Paris, le mardi 4 décembre 2007 – Interviewé pour le journal du dimanche, Khalil Elouardighi, qui siège au conseil d’administration d’UnitAid et responsable international à Act Up-Paris regrettait ce 30 novembre : « C’est dommage que l’on s’intéresse au sida uniquement lorsque les médias en parlent, à l’occasion d’une journée évidemment médiatique ». Loin de ce feu médiatique et loin des images d’Epinal, qui voient toujours s’opposer le profit des multinationales pharmaceutiques et la souffrance ignorée des patients les plus pauvres, le Sida est une lutte 365 jours de l’année non seulement pour les malades et les professionnels de santé, mais aussi pour ceux dont la mission est de fabriquer des médicaments et qui face à certaines situations particulièrement dramatiques ont à cœur d’en faire bénéficier le plus grand nombre.

Prix cassés et génériques

C’est ainsi que les laboratoires MSD ont multiplié au cours des vingt dernières années les partenariats et les programmes d’aide aux pays les plus pauvres. Jouant de son premier pouvoir en la matière, MSD a accepté à partir de 2001 d’abaisser très significativement le prix de ses deux médicaments antirétroviraux (Indinavir et Efavirenz) dans les états les plus défavorisés en fonction de l’indice de développement humain et de la prévalence de la maladie. En outre, alors que la protection des brevets a longtemps cristallisé les conflits entre les différents acteurs au chevet des malades du Sida, MSD a accordé la licence de l’éfavirenz à un fabricant de médicaments génériques, Aspen Pharmacare. Cette entente bénéficie à l’Afrique du Sud, la République Démocratique du Congo, le Lesotho, Madagascar, l’Ile Maurice, la Namibie, les Seychelles, le Swaziland et le Zimbabwe.

 

 

 

 

 

 

 

 

 

 

 


Du Botswana à la Chine en passant par la Roumanie…
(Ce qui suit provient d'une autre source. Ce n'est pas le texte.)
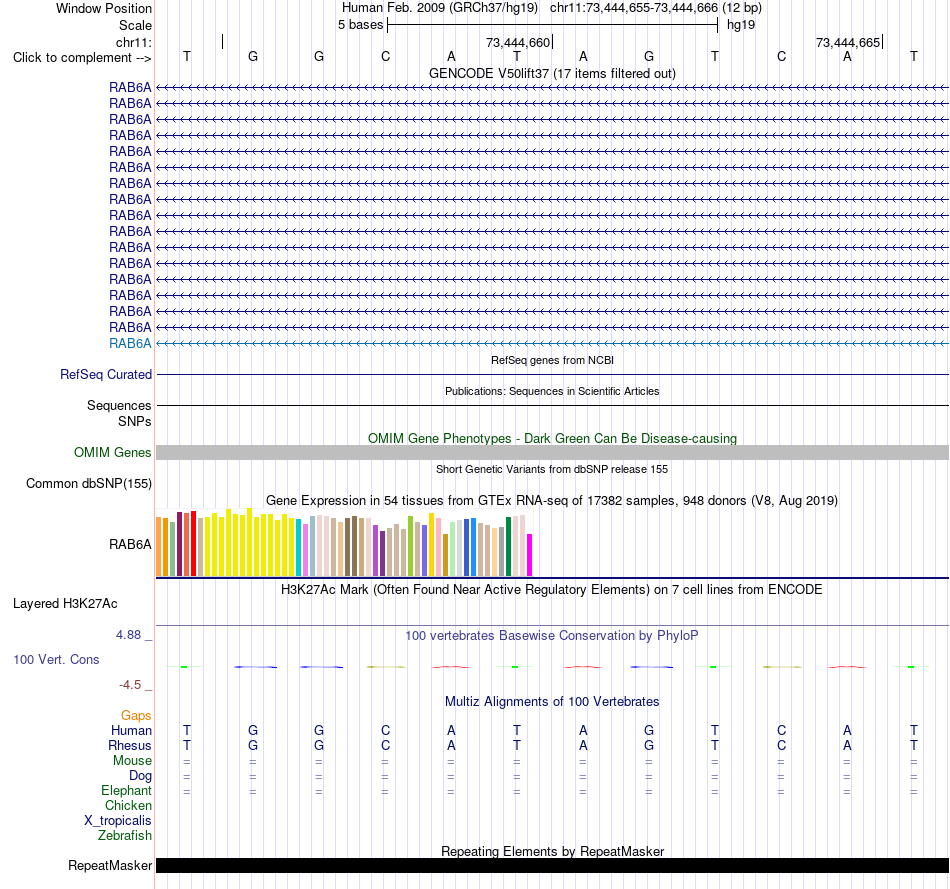The width and height of the screenshot is (950, 889).
Task: Click the Sequences track label
Action: pyautogui.click(x=119, y=405)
Si l’Afrique demeure aujourd’hui la première victime du Sida, l’originalité de l’engagement de MSD a consisté à s’intéresser à toutes les régions du monde. C’est ainsi que parallèlement à une action au Botswana où MSD, dans le cadre du programme ACHAP (African Comprehensive HIV/AIDS Partnership) donne ses antirétroviraux, le laboratoire est également présent en Roumanie et en Chine. Dans ce premier pays, l’attention est concentrée sur les enfants contaminés par le virus du Sida. Un partenariat entre MSD et le gouvernement roumain a permis d’offrir aux jeunes séropositifs « une couverture universelle de médicaments antirétroviraux » : en vertu de ce dispositif, le laboratoire livre à la Roumanie ses produits sans faire de bénéfices. En Chine, où la lutte contre la maladie se heurte, comme on le sait, à de nombreux obstacles politiques, MSD se félicite d’avoir « initié » « le plus vaste programme » contre le Sida. Quelques 30 millions de dollars ont ainsi été engagés depuis 2005, pour « enrayer la propagation du virus ». Trois provinces du Sichuan sont aujourd’hui visées, mais l’objectif est d’élargir l’action à l’ensemble du pays. Le soutien de MSD à divers programmes mis en place dans différents états et sa collaboration avec d’autres partenaires essentiels auront contribué à la formation de 2 200 médecins africains, à celle de nombreuses infirmières et sages-femmes dans 24 pays et au traitement à prix réduits de 545 000 patients dans 76 états.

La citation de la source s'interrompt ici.